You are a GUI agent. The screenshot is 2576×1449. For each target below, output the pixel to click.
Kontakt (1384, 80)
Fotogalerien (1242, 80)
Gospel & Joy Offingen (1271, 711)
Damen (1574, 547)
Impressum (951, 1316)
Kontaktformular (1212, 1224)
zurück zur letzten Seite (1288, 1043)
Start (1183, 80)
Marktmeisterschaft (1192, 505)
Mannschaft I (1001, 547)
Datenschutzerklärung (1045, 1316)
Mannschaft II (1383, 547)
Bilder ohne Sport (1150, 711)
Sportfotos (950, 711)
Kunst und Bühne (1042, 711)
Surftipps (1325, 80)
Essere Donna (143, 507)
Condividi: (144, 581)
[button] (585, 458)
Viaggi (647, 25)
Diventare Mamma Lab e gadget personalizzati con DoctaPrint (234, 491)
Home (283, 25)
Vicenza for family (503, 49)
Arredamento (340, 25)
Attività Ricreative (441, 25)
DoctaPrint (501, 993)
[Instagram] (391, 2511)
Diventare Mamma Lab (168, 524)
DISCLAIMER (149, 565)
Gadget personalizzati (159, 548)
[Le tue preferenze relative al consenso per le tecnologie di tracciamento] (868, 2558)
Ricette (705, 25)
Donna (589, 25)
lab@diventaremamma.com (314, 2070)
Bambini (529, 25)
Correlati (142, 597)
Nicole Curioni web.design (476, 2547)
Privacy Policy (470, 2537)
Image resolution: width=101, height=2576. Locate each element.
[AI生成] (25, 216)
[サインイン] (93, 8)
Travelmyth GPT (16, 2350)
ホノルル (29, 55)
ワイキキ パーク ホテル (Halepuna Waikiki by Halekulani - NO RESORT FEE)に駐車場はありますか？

########################################

#### [TASK PROMPT]
Using the data above, return every line that contains the string "each".

#### [RESPONSE TO THE TASK]
You are a GUI agent. The screenshot is 2576×1449. For each target below, output the pixel to click.
Image resolution: width=101, height=2576. Locate each element.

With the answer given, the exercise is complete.